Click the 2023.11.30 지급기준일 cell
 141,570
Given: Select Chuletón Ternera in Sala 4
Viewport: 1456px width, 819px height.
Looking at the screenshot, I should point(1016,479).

- _Work task_:
In full and word for word, set down the records shown above.

- _Response below_:
Click the 2023.11.30 지급기준일 cell
 141,570
Given: Select Chuletón Ternera in Sala 4
Viewport: 1456px width, 819px height.
Looking at the screenshot, I should point(1016,479).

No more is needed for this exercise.